A favourite imaginary textbook is Farthing's This Bees Speech, invented by Anthony Boucher for his 1942 story "Barrier". Five hundred years in the future, the English language has been tidied by the ultimate nanny-state. Irregular verbs are forbidden, and thus "is" gets simplified to "bees", while "was" and "were" become "beed". Farthing also declares that "Article bees prime corrupter of human thinking" – so goodbye to "a" and "the". You get sentences like "they prohibited all drinking because drinking makes you think world bees better than it really bees ..."
Douglas Adams went in the opposite direction with ever more complicated verbs for time travellers who need to use the Future Semi-Conditionally Modified Subinverted Plagal Past Subjunctive Intentional, and understand that the Restaurant at the End of the Universe isn't a place which is but which wioll haven be.
In Robert Heinlein's The Moon is a Harsh Mistress the Russian-descended narrator follows Farthing in being anti-article: "Human brain has around ten-to-the-tenth neurons." Strangely, the non-Russian girl genius of David Palmer's novel Emergence uses the same shorthand ("took best part of three hours to complete crossing"), for absolutely no logical reason except homage to Heinlein.
What used to get writers really worked up was the dread prospect of spelling reform. The non-hero poet of "Enoch Soames" by Max Beerbohm time-travels from 1897 to the British Library of 1997 to find what posterity thinks of his poems, and discovers in Inglish Littracher 1890-1900 that he's known only as a fictional character in Beerbohm's "sumwot labud sattire". Beerbohm, telling the story, claims that he's never managed to decipher "labud".
Such phonetic language turns up in various SF novels that scare off lazy readers, like Russell Hoban's Riddley Walker (told in future Kentish dialect) and Iain Banks's Feersum Endjinn – where a whole story strand is narrated by young Bascule the Dyslexic, so u ½ 2 reed ded slo 4 thi ritin 2 mayk eni sens @ orl ...
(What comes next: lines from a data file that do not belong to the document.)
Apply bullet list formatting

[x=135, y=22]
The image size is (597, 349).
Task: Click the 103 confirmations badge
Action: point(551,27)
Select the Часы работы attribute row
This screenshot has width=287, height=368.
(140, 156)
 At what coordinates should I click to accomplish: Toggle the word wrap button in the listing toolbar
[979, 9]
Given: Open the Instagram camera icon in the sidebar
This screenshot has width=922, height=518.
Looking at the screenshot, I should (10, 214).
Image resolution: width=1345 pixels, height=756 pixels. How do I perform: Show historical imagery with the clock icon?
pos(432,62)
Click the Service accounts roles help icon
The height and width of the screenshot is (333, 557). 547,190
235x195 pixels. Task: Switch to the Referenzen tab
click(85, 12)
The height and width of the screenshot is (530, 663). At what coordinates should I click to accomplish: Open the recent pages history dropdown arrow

Which reminds me that the oft-reprinted joke essay "Meihem in ce Klasrum" by Dolton Edwards, which takes phonetic English to bizarre extremes, first appeared in Astounding Science Fiction. So it must be SF! Edwards imagines a glorious future containing "no mor uv ces teribli trublsum difikultis, wic no tu leters usd to indikeit ce seim nois, and laikwais no tu noises riten wic ce seim leter ..." Max Beerbohm would have had a fit.
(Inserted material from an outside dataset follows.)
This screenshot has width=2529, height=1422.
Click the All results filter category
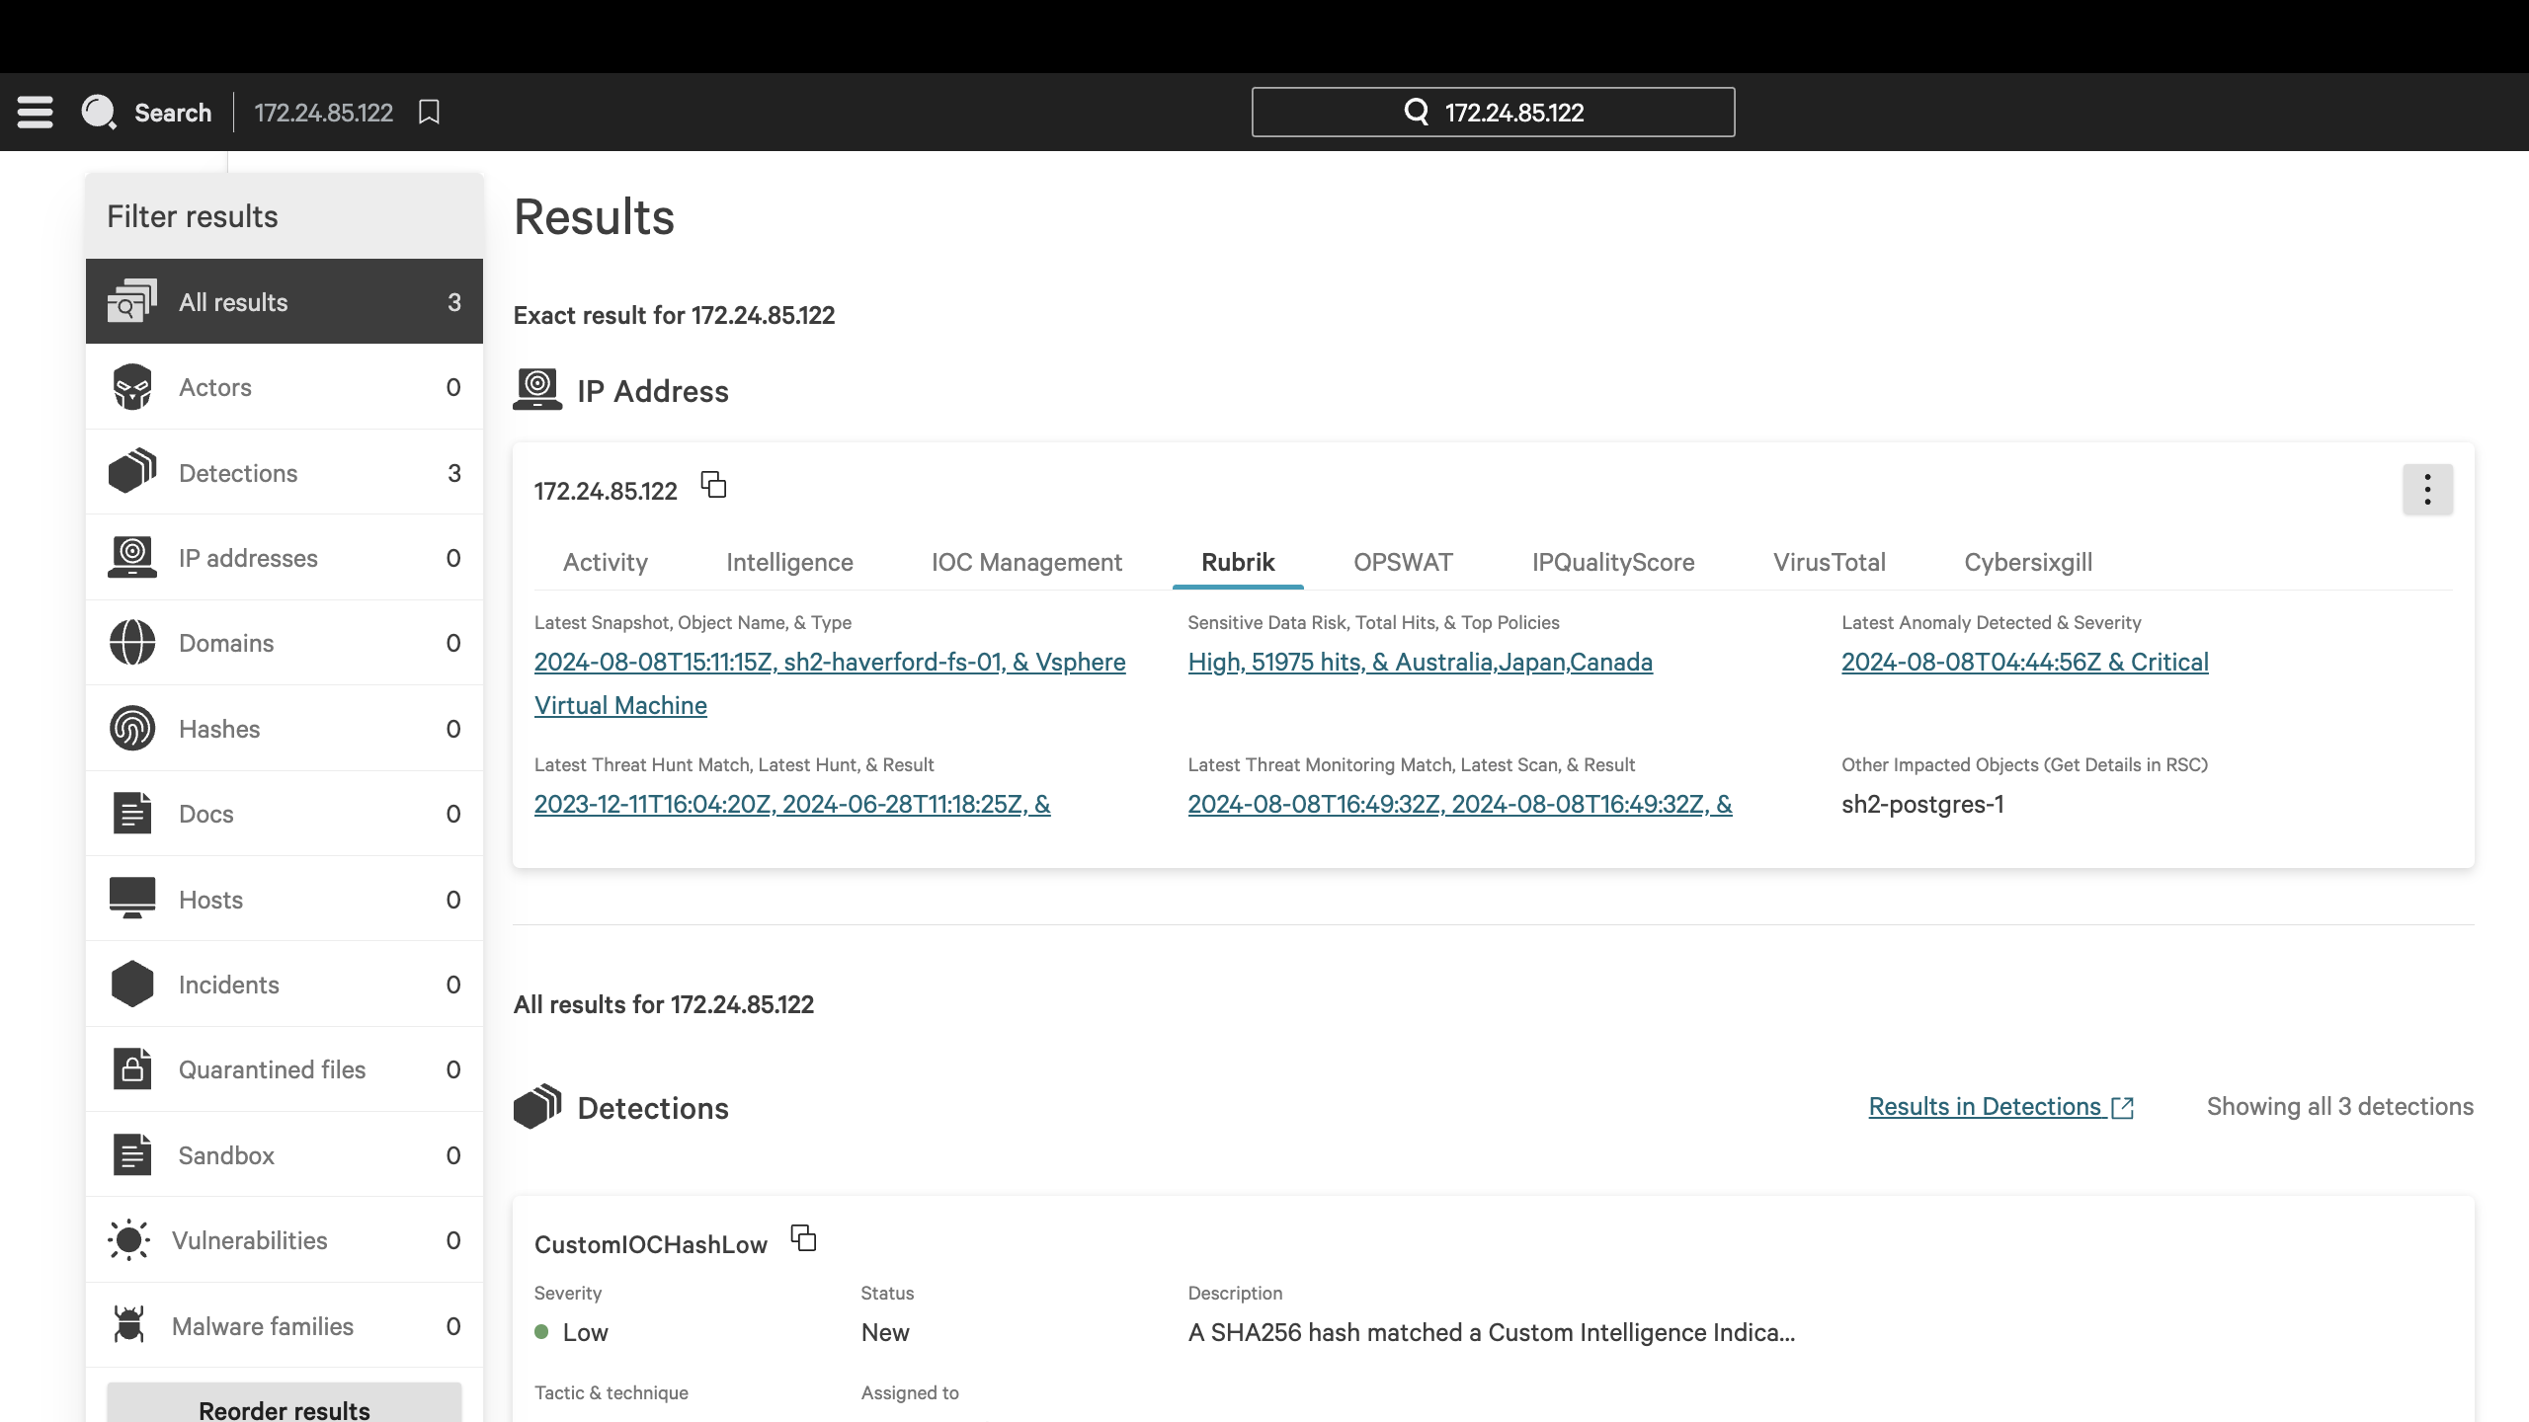coord(284,300)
When characters "hier" and "spiek" dialogue in Cordwainer Smith's Norstrilia, though, this isn't language reform but special terminology for hearing and speaking by telepathy.
In 1984, George Orwell famously imagined a revision of English that would underpin the totalitarian state by making it impossible to express subversive thoughts or "crimethink". There are some interesting SF riffs on the idea that language shapes our thinking. Social engineers in Jack Vance's The Languages of Pao force three designer dialects on the placid folk of Pao in order to create castes of warriors, technologists and salesmen. Suzette Haden Elgin, feeling that languages largely invented by men have a chauvinist if not outright violent bias, offered the alternative women's language Láadan in her Native Tongue. Thinking in the alien tongue of Samuel R Delany's Babel-17 has the reverse-Orwell effect of programming you to become a fifth-column saboteur. And Gene Wolfe's The Book of the New Sun outdoes Orwell with a whole country – far-future North America – whose citizens speak only in preset political slogans from a little red book. Somehow they still get their meaning across. Wolfe includes an entire story told in this jargon by a character whose name comes from the same book: Loyal to the Group of Seventeen.
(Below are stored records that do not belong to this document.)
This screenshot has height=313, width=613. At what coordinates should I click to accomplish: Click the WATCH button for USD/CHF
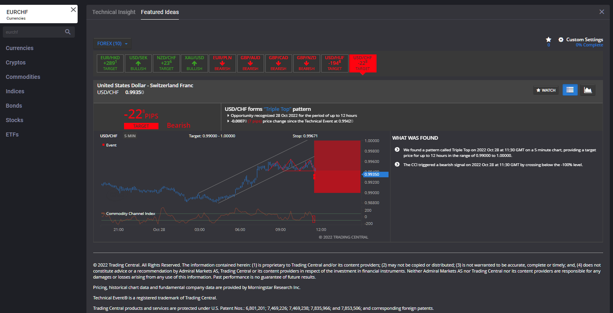[x=545, y=90]
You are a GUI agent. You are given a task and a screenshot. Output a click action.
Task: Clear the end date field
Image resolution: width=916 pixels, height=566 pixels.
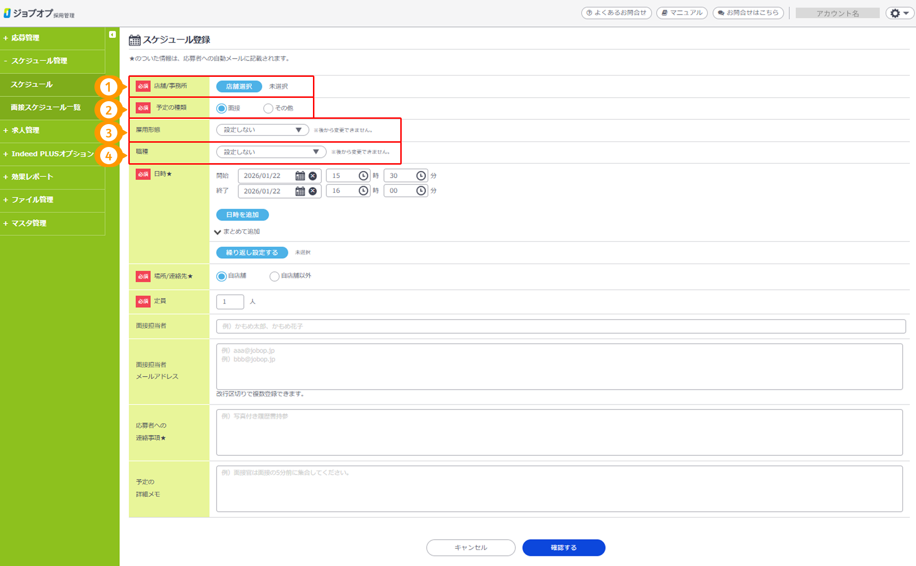312,191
The late great Robert Sheckley went further in a story called "Shall We Have a Little Talk?", featuring a language that evolves so very fast that the hapless linguist from Earth (who wants to exploit the natives) is unable to cope. He finally gives up when the lingo mutates into endless different intonations of the single word mun. A native elder speaks the punchline: "'Mun-mun-mun; mun, mun-mun.' This was, ironically enough, the marvellous and frightening truth of the situation ..."
Fortunately, the English language of the real world is nothing like these strange fancies of SF authors. We all know about broadband, blogs, vlogs, chicklit, podcasts, malware, WMD, carbon footprints, tasers and scrotties. (Well, all right, maybe not scrotties – which years ago I made up for a story, as the name of the next big thing). We didn't have to struggle, like Sheckley's linguist, to keep up. We are the natives and secretly we're pretty sure we've known these terms all our lives.
David Langford is aware that the gostak distims the doshes.